Худоба редко становится причиной для поиска терапевтической помощи. Инфантильные люди страдают в основном тревожностью, которая мешает им делать дела и быть успешными, и одиночеством. Терапия в этих случаях начинается с коррекции приступов тревоги и постепенно через рост знаний о себе вскрывает сначала глубокое ощущение своей беспомощности и потребности в заботе, а затем и гнев на мать, которая не в состоянии это обеспечить. Исследование своих способов оставаться маленьким косвенно затрагивает и питание, которое почти никогда не становится центральной темой терапии, но постепенно может быть скорректировано. Для человека с инфантильной позицией по отношению к миру центральной темой становятся трудности обычной жизни и способы справляться с ними на тех условиях, что никто не придет и не спасет его, а двигаться все равно нужно. Обретенный контакт со своей агрессией может стать хорошей поддержкой на этом пути.
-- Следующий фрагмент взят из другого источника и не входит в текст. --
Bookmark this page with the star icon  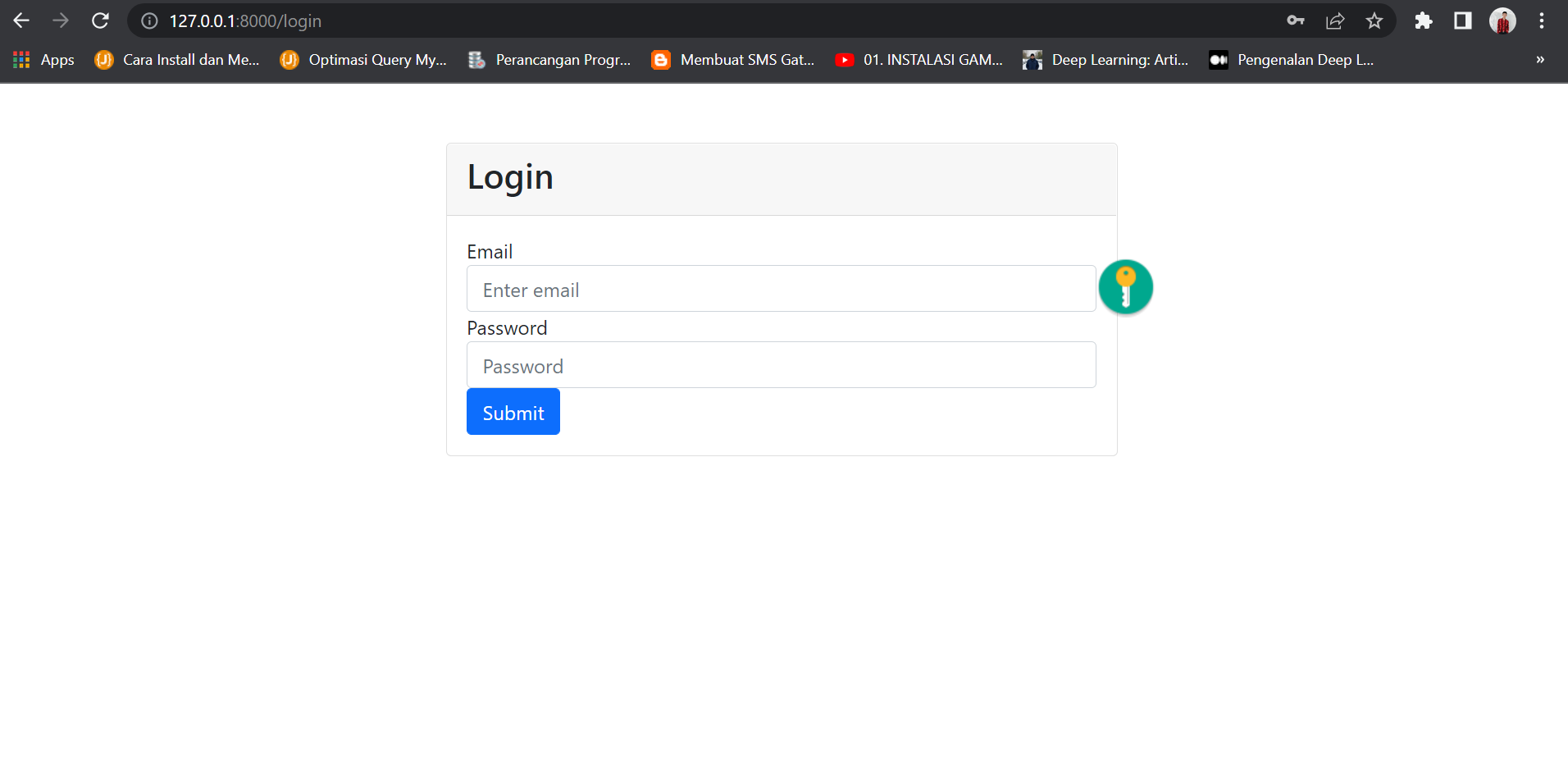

Валя видит свои трудности в виде образа высоких, мрачных и осуждающих гор, которые окружают ее маленький безопасный домик. Чтобы куда-то идти, ей нужно сначала пробраться через кольцо этих гор, а она настолько боится их, что, даже просто выйдя на крыльцо этого дома, сразу заходит обратно. В жизни это означает, что Валя может чего-то захотеть и даже запланировать (выйти на крыльцо), но потом в страхе отказывается от своих планов. По мере ее встреч с терапевтом, который поддерживает ее мнения, ее чувства и ее агрессию в любом виде, она все больше осваивает сначала пространство терапевтических встреч, а потом и пространство своей жизни, учась больше говорить о себе, больше хотеть и заявлять о своих желаниях. В образе горы остаются – но становятся как будто меньше и пугают уже не так сильно.
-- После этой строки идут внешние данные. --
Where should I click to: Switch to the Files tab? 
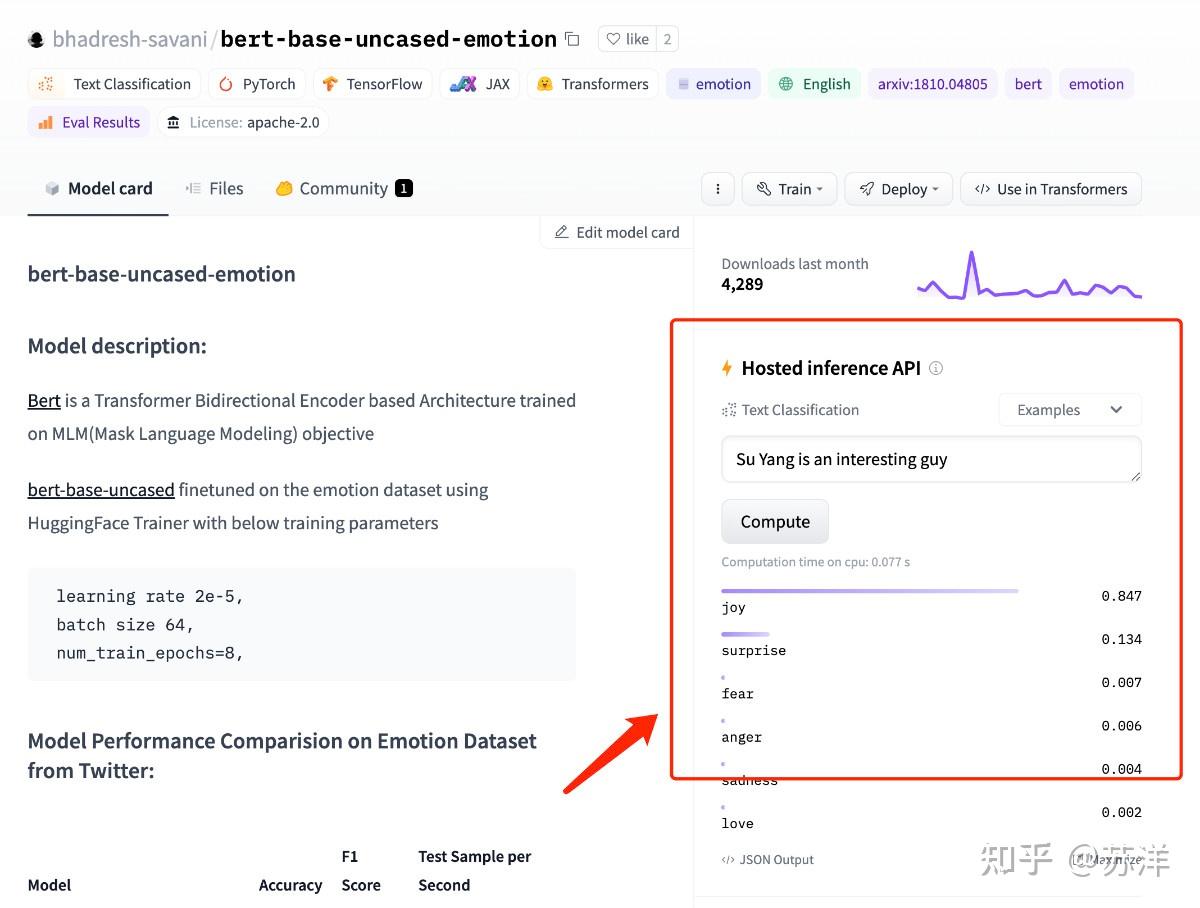[x=214, y=188]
Ситуативное серьезное похудение, которое затрагивает признаки пола и признаки взрослости, можно расценивать как временный регресс после травм, тяжелых разводов, жизненных испытаний. Временное возвращение в детское тело реализует одновременно нежелание жить и просьбу об утешении и помощи, обращенную к хорошей матери. Такой психогенный отказ от пищи имеет выраженную связь с травматическими событиями и корректируется сам по себе со временем или в ходе обычной для случаев травм или потерь терапии.
Если в случае отказа от еды имеет место бессознательная динамика, связанная с отвержением плохой матери, то при любом переедании будет справедливым указание на потребность в хорошей матери. Есть много – значит много нуждаться в ощущении наполненности, покоя, удовлетворенности, любви и заботы, которые в нашем детском опыте непосредственно связаны с едой. Еда в детстве утешает и успокаивает, ободряет, является частью большого позитивного переживания безопасности материнских объятий и близости с ней. Голод для ребенка выражает и физические, и эмоциональные потребности, которые для младенца неразделимы.
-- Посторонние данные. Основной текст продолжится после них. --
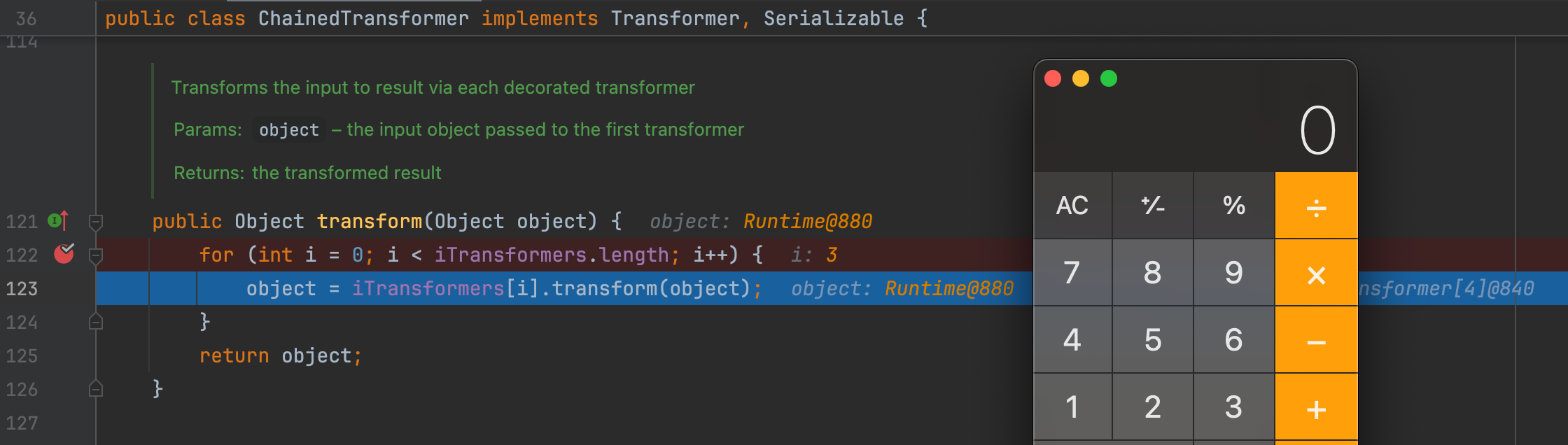Screen dimensions: 1568x445
Task: Collapse the for loop fold at line 122
Action: pos(97,255)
В дальнейшем в течение жизни мы развиваем более тонкую чувствительность. Ребенок, который будет склонен к перееданиям разного рода, в детстве не поддержан в своем эмоциональном развитии, ему не предлагается помощи по различению и называнию своих чувств: либо его родители сами не чувствительны к своим потребностям и потому не могут в этом помочь (в таком случае часто коммуникации и сводятся к кормлению), либо детские чувства никого не интересуют, поскольку и без них достаточно проблем, либо эти чувства искажаются в контакте со значимыми людьми, оставляя ребенка в чувстве собственной неадекватности. Например, мать может говорить о детской попытке приготовить ей что-то вкусное: «Подлизываешься, значит виноват, что-то натворил», о детских потерях и печали: «Крокодильи слезы, на жалость давишь», а о радостях: «Что, счастлив, что оказался лучше других?»